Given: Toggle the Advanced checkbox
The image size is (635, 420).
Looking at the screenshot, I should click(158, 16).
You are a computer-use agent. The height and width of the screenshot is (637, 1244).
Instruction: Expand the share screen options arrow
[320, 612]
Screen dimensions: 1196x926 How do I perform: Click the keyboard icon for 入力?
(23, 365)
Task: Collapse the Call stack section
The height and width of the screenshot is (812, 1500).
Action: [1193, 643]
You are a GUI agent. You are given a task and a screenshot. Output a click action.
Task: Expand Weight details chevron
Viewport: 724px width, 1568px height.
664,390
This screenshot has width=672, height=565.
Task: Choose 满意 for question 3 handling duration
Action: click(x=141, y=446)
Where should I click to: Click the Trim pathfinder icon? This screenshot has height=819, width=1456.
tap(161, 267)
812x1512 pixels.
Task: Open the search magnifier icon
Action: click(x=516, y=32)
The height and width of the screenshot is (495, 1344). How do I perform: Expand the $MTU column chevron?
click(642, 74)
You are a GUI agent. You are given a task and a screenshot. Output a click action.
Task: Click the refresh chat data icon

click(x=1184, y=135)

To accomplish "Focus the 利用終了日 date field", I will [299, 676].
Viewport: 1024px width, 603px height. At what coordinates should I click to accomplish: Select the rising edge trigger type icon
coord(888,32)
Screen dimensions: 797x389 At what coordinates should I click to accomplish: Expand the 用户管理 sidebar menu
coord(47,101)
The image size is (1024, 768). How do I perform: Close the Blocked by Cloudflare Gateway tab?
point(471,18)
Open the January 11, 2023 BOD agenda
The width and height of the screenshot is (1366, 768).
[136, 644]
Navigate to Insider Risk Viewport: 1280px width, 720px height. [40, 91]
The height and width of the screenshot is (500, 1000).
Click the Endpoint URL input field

--------------------

### [Task details]
Rewrite the listing above, replacing "Expand" with "Unfold" wherever it occurs and keeping everything else the same.

### [Finished exercise]
Given: Toggle the Advanced checkbox
The image size is (635, 420).
Looking at the screenshot, I should click(158, 16).
You are a computer-use agent. The height and width of the screenshot is (637, 1244).
Instruction: Unfold the share screen options arrow
[320, 612]
Screen dimensions: 1196x926 How do I perform: Click the keyboard icon for 入力?
(23, 365)
Task: Collapse the Call stack section
The height and width of the screenshot is (812, 1500).
Action: [1193, 643]
You are a GUI agent. You are given a task and a screenshot. Output a click action.
Task: Unfold Weight details chevron
Viewport: 724px width, 1568px height.
664,390
This screenshot has width=672, height=565.
Task: Choose 满意 for question 3 handling duration
Action: click(x=141, y=446)
Where should I click to: Click the Trim pathfinder icon? This screenshot has height=819, width=1456.
tap(161, 267)
812x1512 pixels.
Task: Open the search magnifier icon
Action: click(x=516, y=32)
The height and width of the screenshot is (495, 1344). How do I perform: Unfold the $MTU column chevron?
click(642, 74)
You are a GUI agent. You are given a task and a screenshot. Output a click action.
Task: Click the refresh chat data icon

click(x=1184, y=135)

To accomplish "Focus the 利用終了日 date field", I will [299, 676].
Viewport: 1024px width, 603px height. At what coordinates should I click to accomplish: Select the rising edge trigger type icon
coord(888,32)
Screen dimensions: 797x389 At what coordinates should I click to accomplish: Unfold the 用户管理 sidebar menu
coord(47,101)
The image size is (1024, 768). How do I perform: Close the Blocked by Cloudflare Gateway tab?
point(471,18)
Open the January 11, 2023 BOD agenda
The width and height of the screenshot is (1366, 768).
[136, 644]
Navigate to Insider Risk Viewport: 1280px width, 720px height. [40, 91]
The height and width of the screenshot is (500, 1000).
Click the Endpoint URL input field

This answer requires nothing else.